Energy self-care tips: Making Space

Our bodies function best when there is space. That's why we can feel so sluggish when our muscles are tense and we're tight with stress. There's no space for the body to breathe. When you're feeling constrained, low on energy, tight, aching or lethargic, take a few minutes to create some space in your body and you'll be so glad you did.


  1. Stand up and stretch. Reach your arms high above you, grab one wrist and pull that arm over to the side and bend sideways as far as is comfortable. Feel the stretch from the hip all along the side of the ribcage, through the armpit and along the arm. Switch to the other side.
  2. Keep both arms reaching up. With each arm in turn, reach up and grab as if you're plucking an apple from a branch high above you. Repeat several times.
  3. Fold yourself over so you're arms are hanging to the ground. Feel your spine lengthen and the backs of your legs stretch. Breathe deeply and feel yourself dropping closer to the ground with each out breath. Slowly roll back up to a relaxed standing position.
  4. With spread fingers, gently tap all over your face, then a little harder over your head, from front to back. Keep tapping all the way to the shoulders. Do one shoulder at a time so you can tap harder, supporting the elbow of the tapping hand with your other hand.
  5. Tap on the chest below the inner corners of the collar bone, on the sternum and on the ribcage beneath each breast. 
  6. Continue around to the side of the ribcage, down the sides and onto the hips.
  7. Change to an open fist and pound the sides of the legs from hip to knee. Repeat 3 or 4 times.
  8. Sweep with open hands down the backs and sides of the legs to the feet, then back up the insides of the legs, across the groin to the hips and down around again a few times.
  9. The final time, sweep up the insides of the legs and continue up the front of the body, over the face to the crown of the head. Tap one time quickly on the crown with a "Tuhhh" sound and raise the arms above the head.
  10. Turn your hands so they face outwards and, blowing out your breath as if through a straw, slowly lower your arms to your sides.
Apart from feeling energized and refreshed after this, it's also good for calming you down if you are stressed, as the controlled breathing at the end will balance your blood pressure.

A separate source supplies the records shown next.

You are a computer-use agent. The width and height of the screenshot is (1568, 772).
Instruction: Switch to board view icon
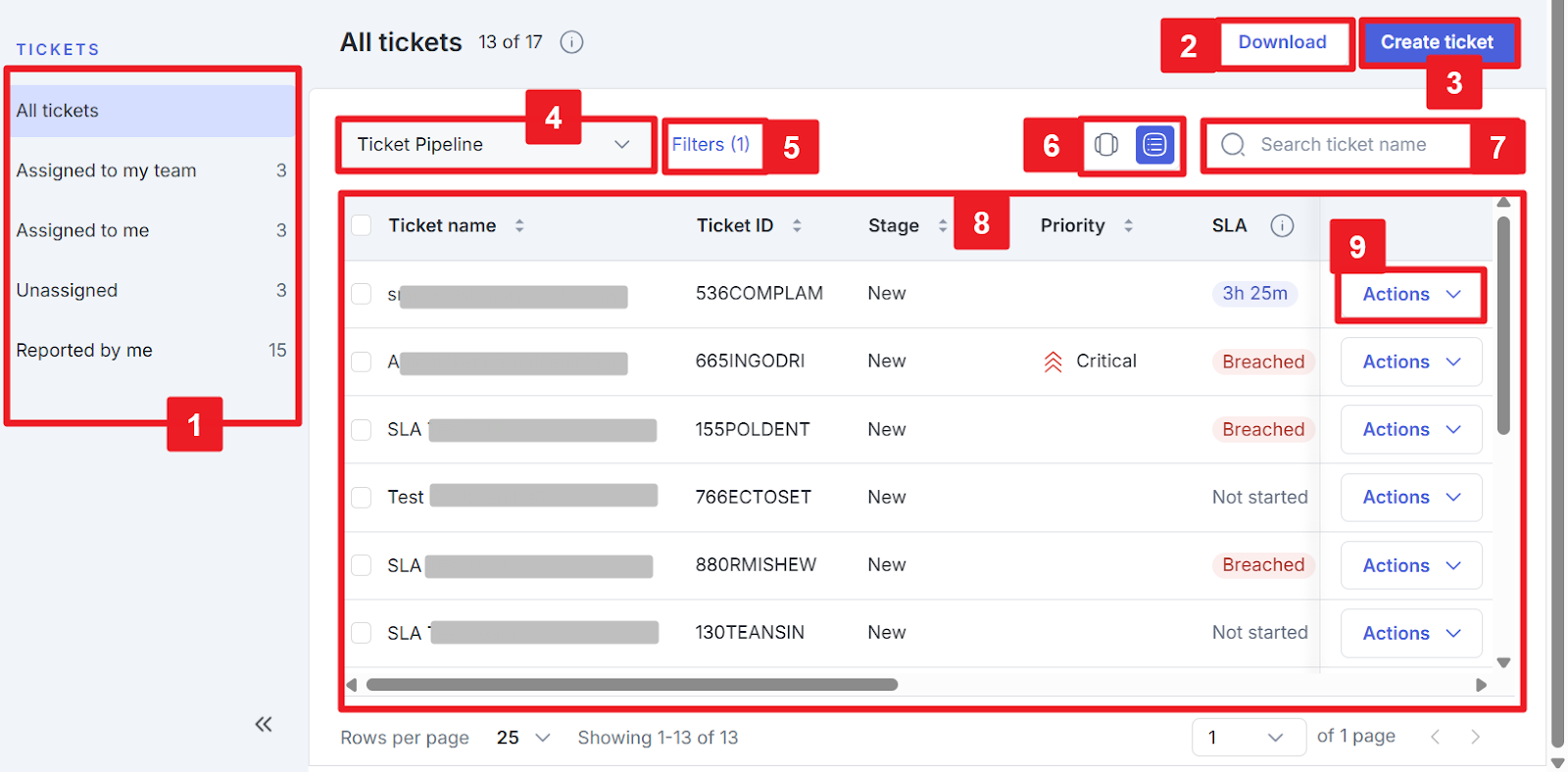pyautogui.click(x=1106, y=145)
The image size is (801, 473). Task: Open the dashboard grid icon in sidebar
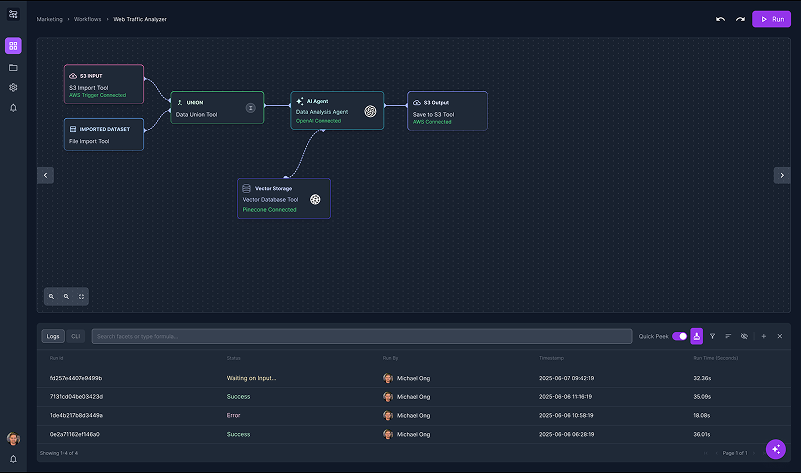(x=13, y=46)
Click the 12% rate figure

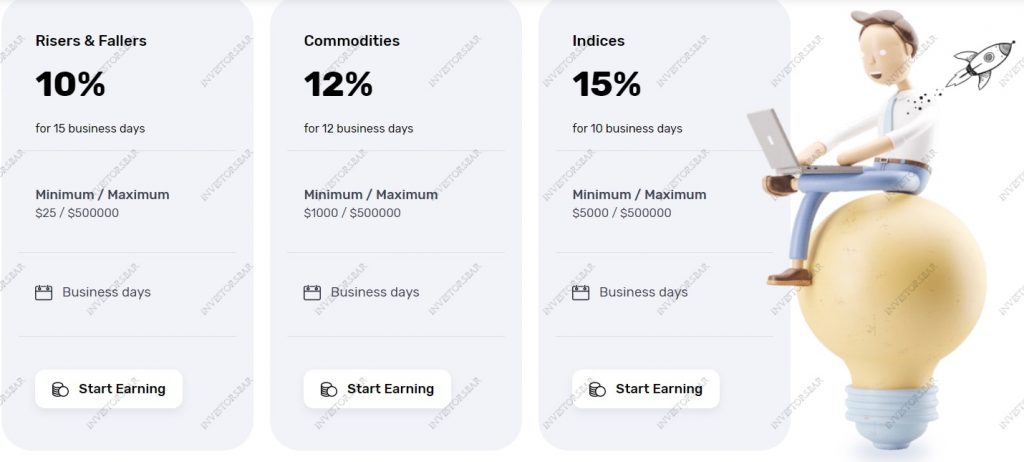coord(338,84)

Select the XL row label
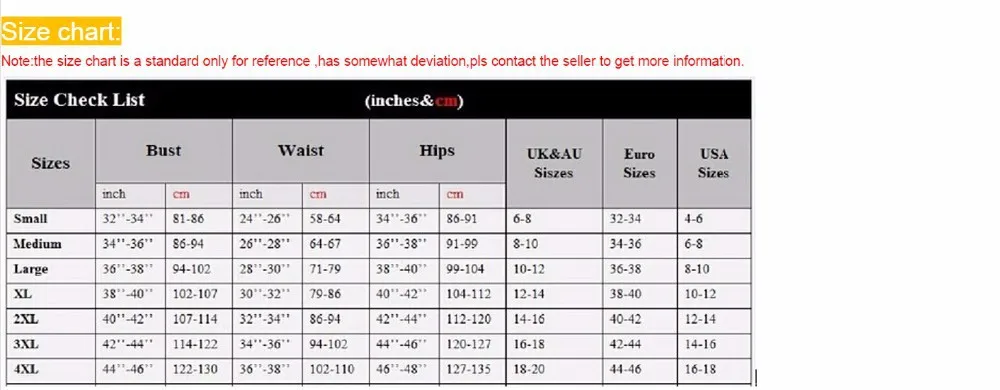[x=22, y=294]
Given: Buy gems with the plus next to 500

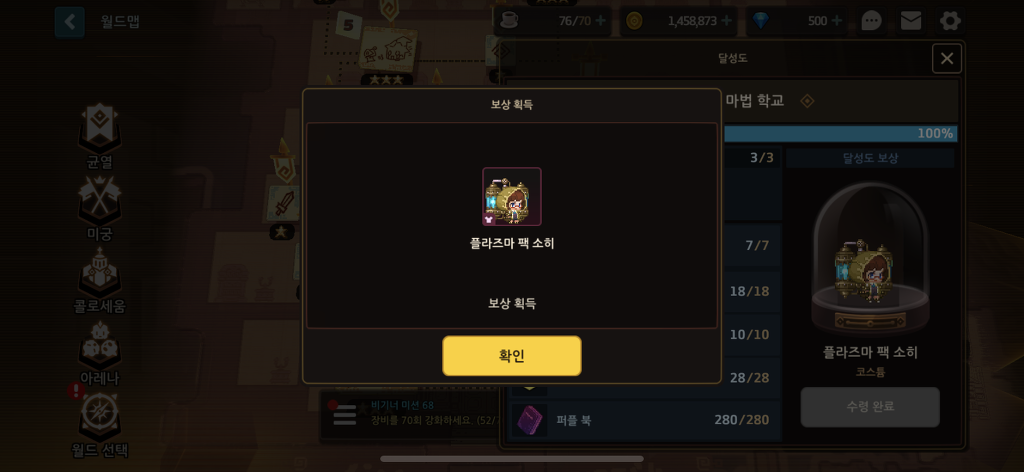Looking at the screenshot, I should [x=837, y=21].
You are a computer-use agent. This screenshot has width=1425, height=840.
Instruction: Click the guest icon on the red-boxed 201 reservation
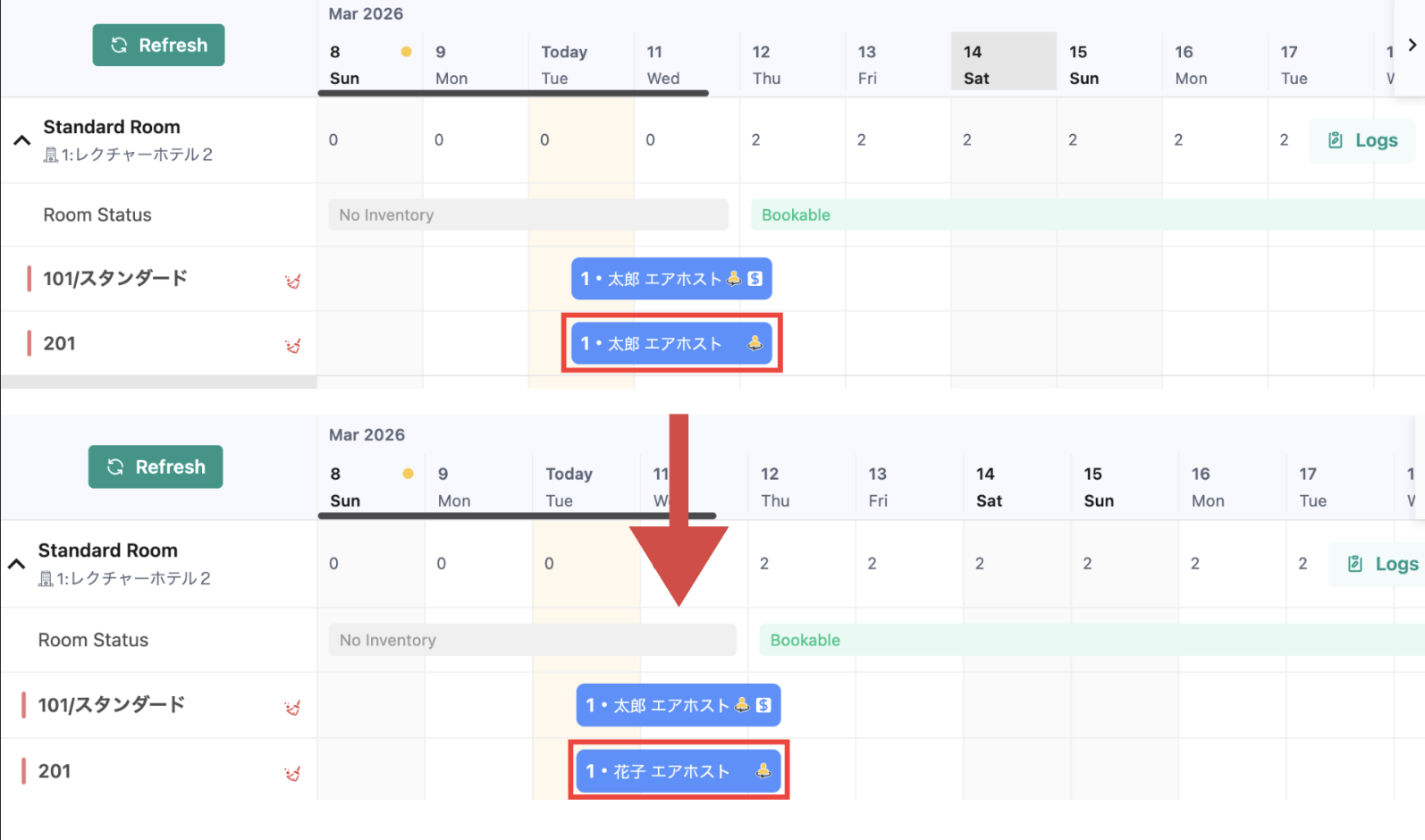[755, 343]
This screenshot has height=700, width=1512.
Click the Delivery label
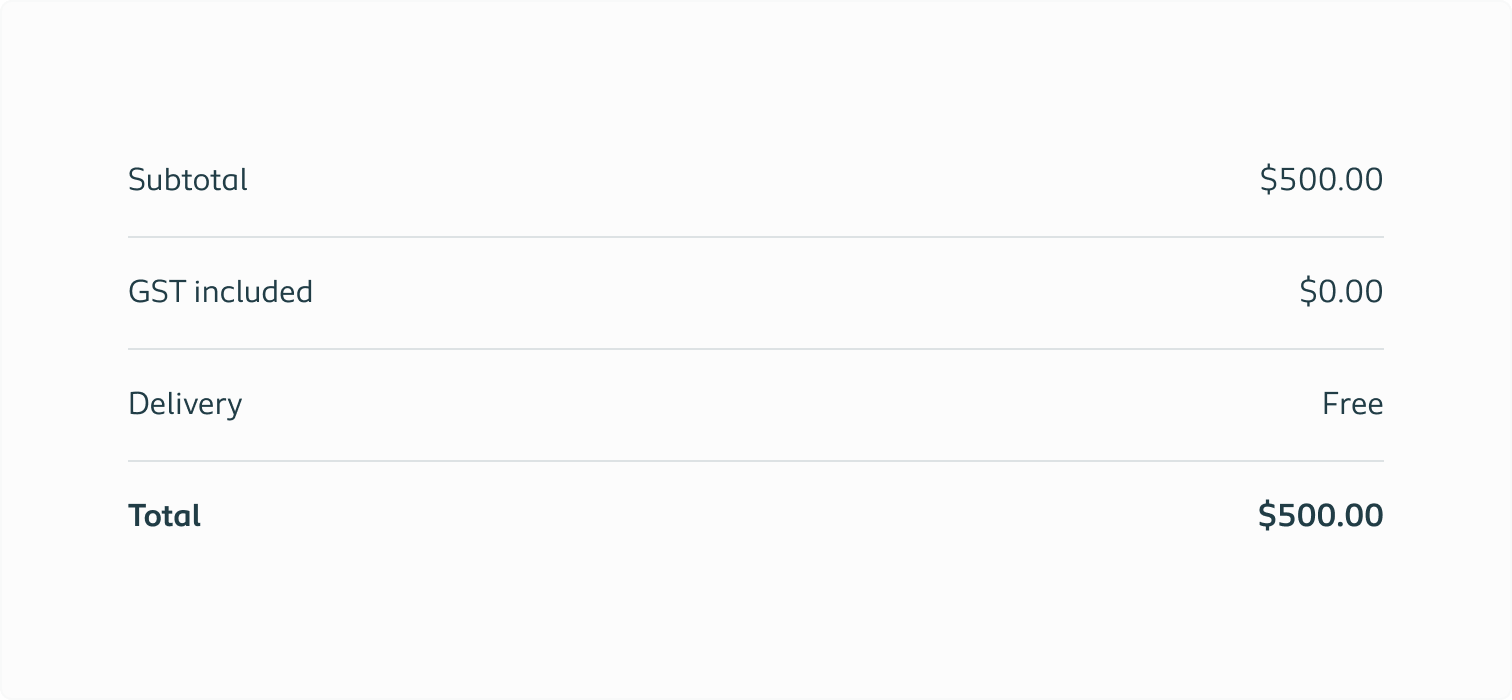185,404
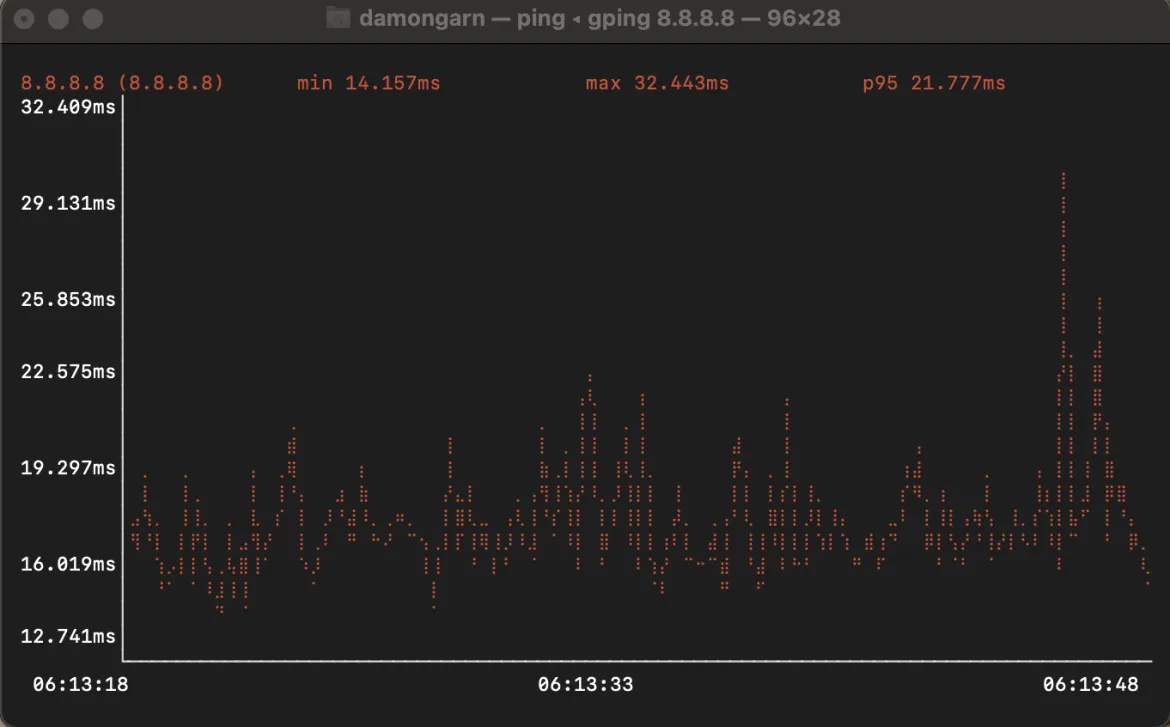Expand the 06:13:33 midpoint timestamp

[x=588, y=685]
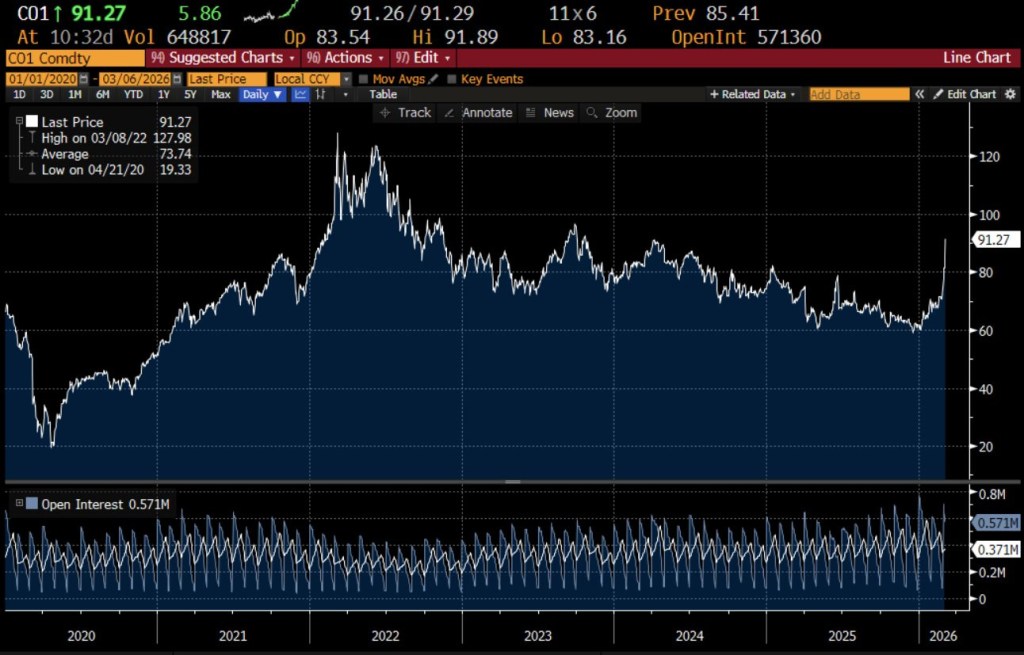Select the line chart type icon
1024x655 pixels.
(300, 94)
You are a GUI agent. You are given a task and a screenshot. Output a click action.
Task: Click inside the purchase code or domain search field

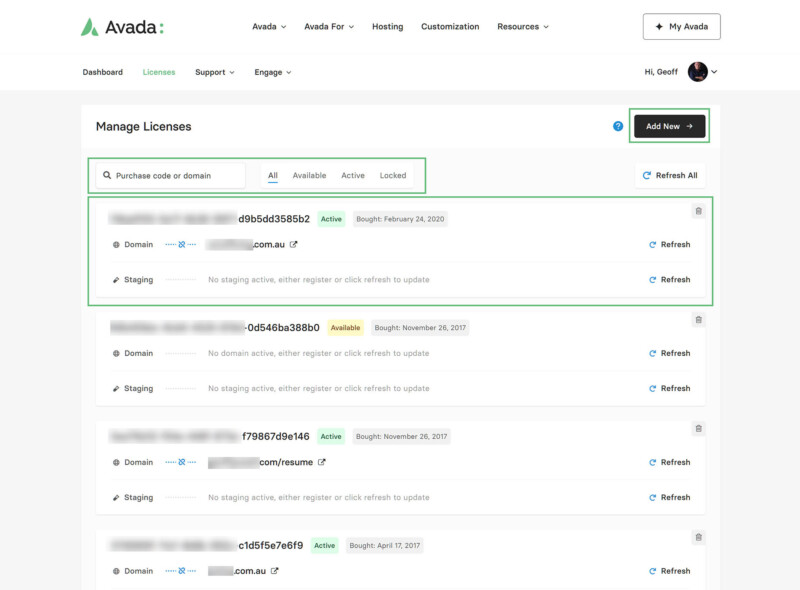coord(170,174)
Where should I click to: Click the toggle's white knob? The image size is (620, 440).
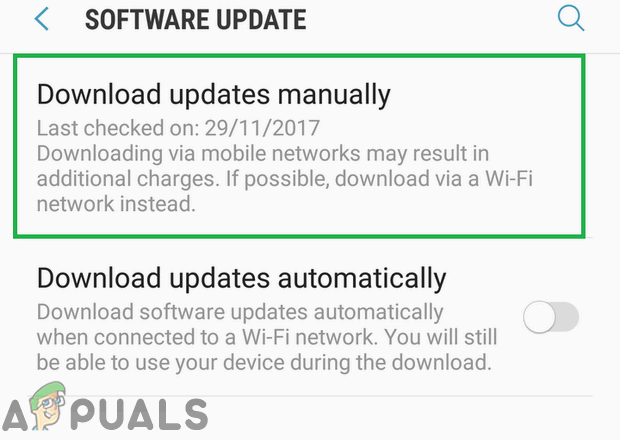(539, 317)
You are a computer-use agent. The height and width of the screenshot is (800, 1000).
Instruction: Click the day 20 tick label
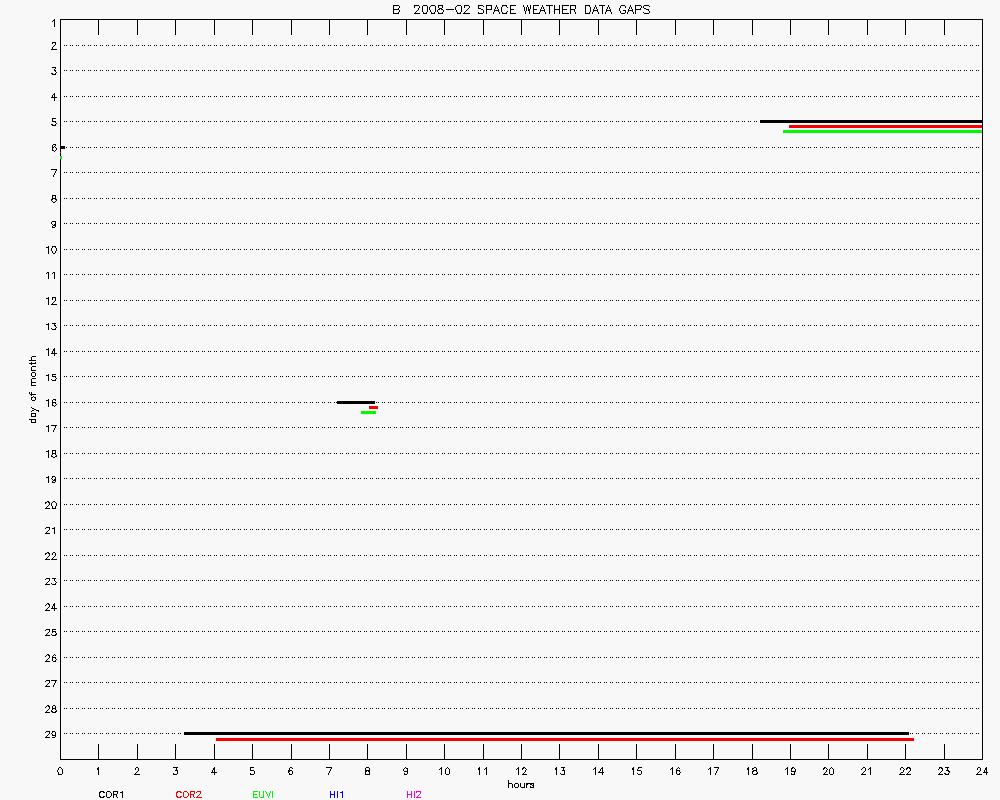click(x=48, y=504)
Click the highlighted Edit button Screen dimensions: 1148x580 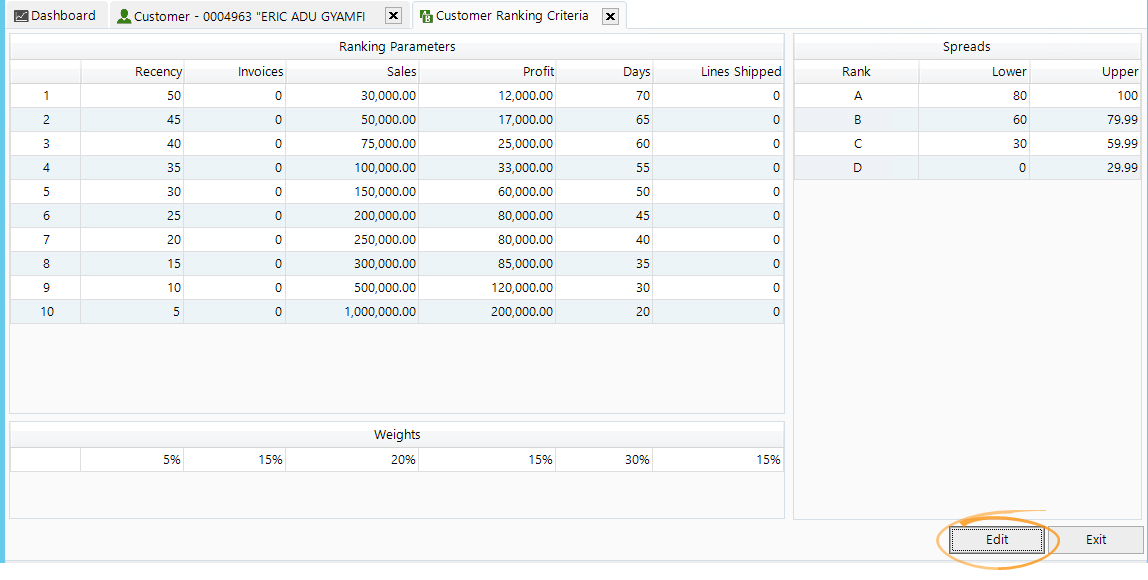[x=996, y=539]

If you have a friend or co-worker who will try it with you, add the option of pounding with open fists down each other's backs (avoid tapping directly on the spine itself).

If you find you're particularly tense in the shoulders, use a hairbrush (the kind with the rounded tips) to tap all over the shoulder muscles. Allow your wrist to be loose so the brush can really bounce. It's more about the action of all the prongs than how hard you do it. This is a great way to break up tension in tight muscles and reset the spindle cells.